I close with her comments and a powerful poem I heard Rebecca read at the Marin County Civic Center and again at Falkirk Cultural Center for the Poet Laureate celebration in May.
I wrote this poem Requiem Mass for the Yuma Fourteen in a workshop on the villanelle taught by Molly Peacock at West Chester Poetry Conference. I’d just read Luis Alberto Urrea’s remarkable book, Devil’s Highway, and it resonated with me, so much so that I had trouble sleeping for weeks. How bad must it be, I thought, for people to be willing to risk their lives and especially the lives of their children, to make that terrible and perilous passage to the US? Very bad indeed, worse than anything I’d before conceived. We hear every day about people killed, raped, and traumatized on that journey, and I hoped in the poem to undo some of the habituation that sets in when bad news becomes a regular occurrence in our lives.

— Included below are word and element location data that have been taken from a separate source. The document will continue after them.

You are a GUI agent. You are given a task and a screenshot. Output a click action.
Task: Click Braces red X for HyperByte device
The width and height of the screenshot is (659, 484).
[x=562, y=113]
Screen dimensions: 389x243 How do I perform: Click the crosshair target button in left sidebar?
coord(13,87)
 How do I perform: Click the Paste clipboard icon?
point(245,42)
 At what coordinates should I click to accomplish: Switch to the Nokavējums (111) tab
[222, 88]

I want readers to imagine the circumstances that might lead a parent to make that decision, and to imagine what the journey must be like—was hoping to humanize and particularize the story that has become all too familiar in daily news reports. The form offered a way to contain my very strong feelings about the subject.
Requiem Mass for the Yuma Fourteen
Your lungs, now, are leaking moisture to the vampire air.
Your tears leak into the sky.— The Devil’s Highway, by Luis Alberto Urrea
Beyond the border they could smell the rain. It smelled like freedom. Freedom and home. The desert composes its requiem.
The oldest was nearly sixty, his son thirteen. One wore new jeans, one carried a comb. Beyond the border they could smell the rain.
They got lost; then, they lost their water. The sun a furnace blast. Dust. Thirst. Delirium, the desert composing its requiem.
Vampire air. Heat that bakes flesh off bone. Hands fretworked with spines, mouths crammed with bits of quartz, they smelled the rain.
The boy dreamt saguaro was bread and the stones were stars. He heard tall, cool-winged seraphim, rehearsing a Requiem Aeternam.
He made a neat stack of his clothes, and at dawn he lay down. He burst like a ripe sunset, a plum. Beyond the border, you can smell the rain. The desert composes its requiem.
First published in Zyzzyva, Fall 2013.
Rebecca grew up Hollidaysburg, Pennsylvania, a small town surrounded by farmlands and forests, quarries and strip mines. After earning a BA in English, she moved to northern California in 1979 to attend Stanford Law School. A decade of private practice gave way to a decade of advocacy for kids with autism. The year she turned 50, a class offered by a local bookstore inspired her to pick up the writing she had put aside for thirty years. Rebecca went back to school, earning an MFA in poetry from Warren Wilson in January 2010.
All That Gorgeous Pitiless Song won the Many Mountains Moving Book Prize and was released in 2010, the same year that God, Seed: Poetry & Art About the Natural World, won the Foreword Review Book of the Year Award for Poetry. Mom’s Canoe and Dark Card, recipients of the Robert Phillips Chapbook Poetry Prize in consecutive years, were released by Texas Review Press in 2008 and 2009. She was the 2014 Dartmouth Poet in Residence at the Frost Place and recipient of a MacDowell Colony residence award.